Like many other technical skills, a perfectly timed formal training intervention can make all the difference to your performance in the workplace. A good financial modelling course will inspire you: at the end of it, you will be convinced that you have the acquired the tools to make a real and long-lasting difference to your work. 

A financial modelling course with weak content, poor delivery or the wrong instructor can leave you feeling confused and demotivated. 

It’s essential that you are confident before, during and after a course that the barriers preventing you from learning what you need to learn are removed, one by one. 

This guide will help you choose the right financial modelling course. 

Keen to see what an F1F9 classroom course is like?

Watch our 3 minute video to see course participants and instructors in action.

Is now the right time to take a financial modelling course?

Financial modelling course participants often sign up for formal training at the following points: 

  • As part of a finance-focused induction programme; 
  • 2+ years’ experience, when the role demands a better approach to building spreadsheet models; 
  • In between roles, as a means of preparing for a new role (or to persuade a new employer that you are right for a role); 
  • 5+ years’ experience, when the role demands that you are adept at interrogating other people’s financial models; and
  • Team-based (mixed experience), to raise the skill levels of colleagues who need to collaborate better with each other 

For the best immediate benefit, it’s good to have some experience of building your own Excel spreadsheets and therefore some knowledge of the pain points. Then formal training is likely to be more effective since it is offering solutions to genuine problems that you have encountered.

How can I tell if a course is right for me?

There are any number of training providers that offer financial modelling courses. Distinguish between them by identifying: 

  • Niche providers (who probably build models themselves) vs providers that offer a wide range of courses (who may not build models themselves) 
  • One-person operations (where you are likely to be taught by that person) vs larger providers (who will draw from a much wider team of instructors with a mix of experience and specialisation) 
  • Practitioners (primary skill is building financial models; teaching is secondary) vs instructors (primary skill is managing an effective learning environment; building models is secondary) 
  • Which modelling methodology they advocate and how much detail is available on that methodology 
  • Whether the modelling methodology is supported by a publicly available modelling standard
  • Core skills training (which can be applied to any sector) vs sector-specific training (which needs to be relevant to your current role) 

Avoid confusing financial modelling courses with those that teach advanced Excel. It is possible to be an expert financial modeller and only use 5 per cent of what Excel has to offer.
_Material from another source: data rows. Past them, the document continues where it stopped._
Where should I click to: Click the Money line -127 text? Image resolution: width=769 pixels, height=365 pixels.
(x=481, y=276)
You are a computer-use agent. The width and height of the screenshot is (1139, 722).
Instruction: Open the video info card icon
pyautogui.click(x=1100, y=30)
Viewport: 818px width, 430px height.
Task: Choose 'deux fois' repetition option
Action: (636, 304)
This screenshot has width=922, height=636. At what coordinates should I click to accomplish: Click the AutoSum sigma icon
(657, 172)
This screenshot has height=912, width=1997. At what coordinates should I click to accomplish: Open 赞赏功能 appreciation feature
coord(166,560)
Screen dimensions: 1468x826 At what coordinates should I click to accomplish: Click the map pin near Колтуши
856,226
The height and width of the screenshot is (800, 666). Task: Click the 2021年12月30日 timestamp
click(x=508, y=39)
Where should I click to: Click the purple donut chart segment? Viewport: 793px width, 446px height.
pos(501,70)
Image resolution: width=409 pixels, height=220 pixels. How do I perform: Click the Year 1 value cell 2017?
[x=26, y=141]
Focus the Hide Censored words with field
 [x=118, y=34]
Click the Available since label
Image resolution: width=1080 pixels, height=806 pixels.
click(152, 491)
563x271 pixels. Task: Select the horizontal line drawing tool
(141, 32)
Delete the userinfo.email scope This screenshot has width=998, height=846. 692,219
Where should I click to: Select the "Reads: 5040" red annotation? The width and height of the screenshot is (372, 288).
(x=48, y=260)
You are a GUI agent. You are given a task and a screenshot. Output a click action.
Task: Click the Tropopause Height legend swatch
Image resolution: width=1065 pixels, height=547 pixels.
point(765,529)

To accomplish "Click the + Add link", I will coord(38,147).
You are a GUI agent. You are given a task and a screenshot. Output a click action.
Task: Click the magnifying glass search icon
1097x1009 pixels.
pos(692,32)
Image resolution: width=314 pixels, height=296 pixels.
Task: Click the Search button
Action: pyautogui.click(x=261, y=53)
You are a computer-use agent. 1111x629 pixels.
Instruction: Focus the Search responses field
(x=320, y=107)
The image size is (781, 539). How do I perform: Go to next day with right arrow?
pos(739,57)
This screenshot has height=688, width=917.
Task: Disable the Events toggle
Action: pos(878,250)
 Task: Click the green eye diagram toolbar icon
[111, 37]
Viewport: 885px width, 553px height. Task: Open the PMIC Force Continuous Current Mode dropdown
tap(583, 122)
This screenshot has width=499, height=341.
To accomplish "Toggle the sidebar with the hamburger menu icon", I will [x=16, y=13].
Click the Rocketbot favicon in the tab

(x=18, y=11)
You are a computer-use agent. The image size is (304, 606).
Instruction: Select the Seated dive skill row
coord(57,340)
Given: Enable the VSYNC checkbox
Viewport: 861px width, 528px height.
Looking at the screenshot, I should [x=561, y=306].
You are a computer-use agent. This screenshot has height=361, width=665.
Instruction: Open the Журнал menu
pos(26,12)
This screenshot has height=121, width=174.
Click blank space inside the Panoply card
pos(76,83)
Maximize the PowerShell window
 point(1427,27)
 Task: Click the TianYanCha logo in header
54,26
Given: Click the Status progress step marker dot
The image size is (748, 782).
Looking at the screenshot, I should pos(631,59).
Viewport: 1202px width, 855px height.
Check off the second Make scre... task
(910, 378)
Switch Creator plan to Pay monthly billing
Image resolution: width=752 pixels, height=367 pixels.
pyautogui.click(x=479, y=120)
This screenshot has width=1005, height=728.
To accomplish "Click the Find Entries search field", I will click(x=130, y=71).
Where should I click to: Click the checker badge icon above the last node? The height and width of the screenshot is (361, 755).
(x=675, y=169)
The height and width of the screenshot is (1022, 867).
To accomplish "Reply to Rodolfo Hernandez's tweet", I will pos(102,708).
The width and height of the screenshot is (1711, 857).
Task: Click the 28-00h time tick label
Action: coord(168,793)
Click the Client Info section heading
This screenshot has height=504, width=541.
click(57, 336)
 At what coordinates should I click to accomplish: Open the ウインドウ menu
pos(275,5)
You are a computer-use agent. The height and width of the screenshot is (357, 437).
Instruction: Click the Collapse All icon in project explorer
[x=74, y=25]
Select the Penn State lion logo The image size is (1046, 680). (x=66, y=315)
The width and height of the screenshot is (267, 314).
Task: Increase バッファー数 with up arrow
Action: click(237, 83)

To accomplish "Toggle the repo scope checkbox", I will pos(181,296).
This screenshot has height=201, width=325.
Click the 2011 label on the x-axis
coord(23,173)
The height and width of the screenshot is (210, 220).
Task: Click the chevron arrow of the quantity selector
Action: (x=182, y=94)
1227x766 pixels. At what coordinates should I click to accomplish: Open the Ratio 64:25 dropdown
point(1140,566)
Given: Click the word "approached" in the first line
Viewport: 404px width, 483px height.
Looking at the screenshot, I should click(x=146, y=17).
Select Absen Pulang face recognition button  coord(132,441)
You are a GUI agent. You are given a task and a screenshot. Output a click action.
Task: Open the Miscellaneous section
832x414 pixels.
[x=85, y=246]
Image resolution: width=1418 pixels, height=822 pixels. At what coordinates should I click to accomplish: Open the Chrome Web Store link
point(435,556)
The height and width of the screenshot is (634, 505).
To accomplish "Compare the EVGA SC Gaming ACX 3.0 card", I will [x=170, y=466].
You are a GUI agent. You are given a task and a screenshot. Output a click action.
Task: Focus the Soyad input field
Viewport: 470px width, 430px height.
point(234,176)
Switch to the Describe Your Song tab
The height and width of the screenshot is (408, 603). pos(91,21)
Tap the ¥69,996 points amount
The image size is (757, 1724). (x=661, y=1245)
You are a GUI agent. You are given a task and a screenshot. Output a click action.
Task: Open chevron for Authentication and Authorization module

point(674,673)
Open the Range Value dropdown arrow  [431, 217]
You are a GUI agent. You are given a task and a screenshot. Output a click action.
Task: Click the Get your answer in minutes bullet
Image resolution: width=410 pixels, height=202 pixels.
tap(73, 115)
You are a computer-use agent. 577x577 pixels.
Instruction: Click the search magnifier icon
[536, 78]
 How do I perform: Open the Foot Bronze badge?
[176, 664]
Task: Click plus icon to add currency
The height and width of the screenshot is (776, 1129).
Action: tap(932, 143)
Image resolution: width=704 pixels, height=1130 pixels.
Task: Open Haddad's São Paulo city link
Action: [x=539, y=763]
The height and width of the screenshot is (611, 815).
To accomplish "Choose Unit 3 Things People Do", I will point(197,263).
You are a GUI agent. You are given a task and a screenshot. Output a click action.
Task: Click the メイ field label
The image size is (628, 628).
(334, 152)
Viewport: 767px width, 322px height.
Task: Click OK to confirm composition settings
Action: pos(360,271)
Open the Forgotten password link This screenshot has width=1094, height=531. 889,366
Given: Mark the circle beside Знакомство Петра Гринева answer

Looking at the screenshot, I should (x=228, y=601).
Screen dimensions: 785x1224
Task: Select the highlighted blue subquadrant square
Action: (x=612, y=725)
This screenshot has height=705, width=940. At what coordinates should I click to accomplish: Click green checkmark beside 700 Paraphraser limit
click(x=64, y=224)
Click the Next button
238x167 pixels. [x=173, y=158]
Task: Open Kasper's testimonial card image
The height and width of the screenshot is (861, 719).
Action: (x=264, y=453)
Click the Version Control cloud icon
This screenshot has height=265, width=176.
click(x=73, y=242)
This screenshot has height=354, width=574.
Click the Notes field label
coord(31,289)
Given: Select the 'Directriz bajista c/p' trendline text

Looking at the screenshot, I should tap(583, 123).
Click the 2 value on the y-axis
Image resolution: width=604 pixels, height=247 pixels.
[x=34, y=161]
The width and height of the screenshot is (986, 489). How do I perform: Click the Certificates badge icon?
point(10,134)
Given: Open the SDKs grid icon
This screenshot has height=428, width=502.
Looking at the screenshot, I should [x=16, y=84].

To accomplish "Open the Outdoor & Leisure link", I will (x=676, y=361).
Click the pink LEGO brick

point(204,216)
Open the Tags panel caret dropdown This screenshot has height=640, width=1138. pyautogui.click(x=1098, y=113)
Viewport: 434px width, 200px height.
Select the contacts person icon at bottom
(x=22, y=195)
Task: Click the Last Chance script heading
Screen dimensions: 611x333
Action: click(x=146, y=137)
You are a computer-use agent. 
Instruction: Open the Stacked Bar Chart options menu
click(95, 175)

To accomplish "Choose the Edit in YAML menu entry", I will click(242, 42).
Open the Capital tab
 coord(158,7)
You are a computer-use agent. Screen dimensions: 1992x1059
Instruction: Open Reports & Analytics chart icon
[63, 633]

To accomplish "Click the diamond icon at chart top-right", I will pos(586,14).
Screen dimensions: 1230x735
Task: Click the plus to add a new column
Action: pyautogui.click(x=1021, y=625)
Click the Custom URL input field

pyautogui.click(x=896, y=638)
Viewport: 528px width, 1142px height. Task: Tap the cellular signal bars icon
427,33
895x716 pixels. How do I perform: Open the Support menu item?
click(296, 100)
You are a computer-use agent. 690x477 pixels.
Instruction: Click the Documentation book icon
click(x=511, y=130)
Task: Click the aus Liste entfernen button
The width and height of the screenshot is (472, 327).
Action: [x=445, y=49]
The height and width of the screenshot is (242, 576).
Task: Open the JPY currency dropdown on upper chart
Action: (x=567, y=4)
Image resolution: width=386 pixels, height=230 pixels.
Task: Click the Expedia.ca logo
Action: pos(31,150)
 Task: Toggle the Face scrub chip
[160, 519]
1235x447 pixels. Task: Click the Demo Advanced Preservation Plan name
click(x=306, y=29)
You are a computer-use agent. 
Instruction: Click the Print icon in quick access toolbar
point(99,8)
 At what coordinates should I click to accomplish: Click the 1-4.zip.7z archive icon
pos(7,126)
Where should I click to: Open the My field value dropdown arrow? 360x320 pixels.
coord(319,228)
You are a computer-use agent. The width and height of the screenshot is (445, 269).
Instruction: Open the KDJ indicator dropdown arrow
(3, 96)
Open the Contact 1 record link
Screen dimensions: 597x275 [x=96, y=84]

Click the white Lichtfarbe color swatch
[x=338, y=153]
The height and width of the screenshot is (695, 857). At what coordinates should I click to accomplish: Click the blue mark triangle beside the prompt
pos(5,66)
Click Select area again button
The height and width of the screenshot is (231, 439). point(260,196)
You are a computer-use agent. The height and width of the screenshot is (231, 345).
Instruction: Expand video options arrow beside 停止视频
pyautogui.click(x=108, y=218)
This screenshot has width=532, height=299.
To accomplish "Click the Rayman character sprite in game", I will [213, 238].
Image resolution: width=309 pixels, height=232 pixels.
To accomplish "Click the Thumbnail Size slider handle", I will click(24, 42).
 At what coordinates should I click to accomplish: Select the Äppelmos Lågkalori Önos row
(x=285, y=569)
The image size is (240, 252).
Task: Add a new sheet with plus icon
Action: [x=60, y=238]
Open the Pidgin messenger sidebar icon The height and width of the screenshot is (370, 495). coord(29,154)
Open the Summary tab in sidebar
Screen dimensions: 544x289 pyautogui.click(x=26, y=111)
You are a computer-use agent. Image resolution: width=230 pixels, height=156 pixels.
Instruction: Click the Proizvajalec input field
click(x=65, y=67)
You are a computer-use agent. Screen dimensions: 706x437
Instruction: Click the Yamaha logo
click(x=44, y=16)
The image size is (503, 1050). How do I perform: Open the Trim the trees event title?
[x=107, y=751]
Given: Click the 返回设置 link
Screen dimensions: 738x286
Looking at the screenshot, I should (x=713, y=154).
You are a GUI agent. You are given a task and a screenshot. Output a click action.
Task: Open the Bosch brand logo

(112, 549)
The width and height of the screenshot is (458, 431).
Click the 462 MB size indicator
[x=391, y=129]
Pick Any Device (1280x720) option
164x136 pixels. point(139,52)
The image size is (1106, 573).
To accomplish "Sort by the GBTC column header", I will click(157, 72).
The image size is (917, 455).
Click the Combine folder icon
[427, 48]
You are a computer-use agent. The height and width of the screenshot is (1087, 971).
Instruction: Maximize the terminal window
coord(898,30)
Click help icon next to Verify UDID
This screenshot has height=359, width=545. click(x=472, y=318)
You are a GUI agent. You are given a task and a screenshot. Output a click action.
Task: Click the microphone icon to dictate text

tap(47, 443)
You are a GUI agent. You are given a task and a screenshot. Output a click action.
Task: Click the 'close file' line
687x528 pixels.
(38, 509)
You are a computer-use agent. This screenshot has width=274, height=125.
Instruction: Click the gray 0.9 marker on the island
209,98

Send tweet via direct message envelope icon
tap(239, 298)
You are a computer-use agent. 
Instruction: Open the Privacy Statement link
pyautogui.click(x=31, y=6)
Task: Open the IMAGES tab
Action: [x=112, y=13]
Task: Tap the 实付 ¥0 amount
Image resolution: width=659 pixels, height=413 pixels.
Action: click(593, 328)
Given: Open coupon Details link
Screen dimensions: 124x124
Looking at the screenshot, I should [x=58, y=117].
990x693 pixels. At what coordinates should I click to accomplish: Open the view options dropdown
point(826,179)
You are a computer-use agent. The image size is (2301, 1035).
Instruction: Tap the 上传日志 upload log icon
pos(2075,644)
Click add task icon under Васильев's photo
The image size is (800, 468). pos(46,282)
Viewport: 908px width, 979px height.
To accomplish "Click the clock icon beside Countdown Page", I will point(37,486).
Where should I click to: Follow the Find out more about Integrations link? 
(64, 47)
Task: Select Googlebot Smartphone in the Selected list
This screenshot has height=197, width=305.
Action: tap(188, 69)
That’s not to say that an expert financial modeller is ignorant of the remaining 95 per cent. 

An expert financial modeller is very selective in the tools that they deploy. 

Can I teach myself financial modelling?

There are plenty of financial modellers who would describe themselves as self-taught. While it’s possible to solve financial modelling problems on your own initiative, there is a significant risk of: 

  • Losing sight of the bigger picture while solving specific problems 
  • Inventing a system that works for you but is difficult for others to understand 
  • Reinventing the wheel; or 
  • Inventing a bad wheel 

Three classic characteristics of models built with poor design decisions are: 

  • Complex formulas (a function of both formula length and functions used); 
  • Remote cell references included in formulas – making the source difficult to trace and the model difficult to navigate; and 
  • Links to links (“daisy chains”) 

A better approach is to work from a book. But financial modelling books tend to be either over or under-ambitious in their aims. Plus working from an older edition may mean that latest good and best practices are missed. 

A self-taught financial modeller who does not make use of generally accepted good practice is easy for others to spot. It can put them at a disadvantage.

How much prior experience do I need?

There are strong arguments for taking a course regardless of your level of experience: 

  • If you have no experience of financial modelling, then you are likely to adopt techniques taught with few questions. You are likely to wonder why people choose to do things in any other way. 
  • If you have some experience (self-taught, for example), then formal training will result in numerous light-bulb moments as detailed problems you have previously encountered will be resolved. 
  • If you are an experienced modeller, then you are likely to appreciate the benefits of a holistic and systematic approach. You will be able to compare the pros and cons of this approach with others you have encountered. 

A good financial modelling instructor will manage the learning environment to cater well for different learning speeds and styles. Both the most experienced and least experienced should feel equally well-supported during a course. 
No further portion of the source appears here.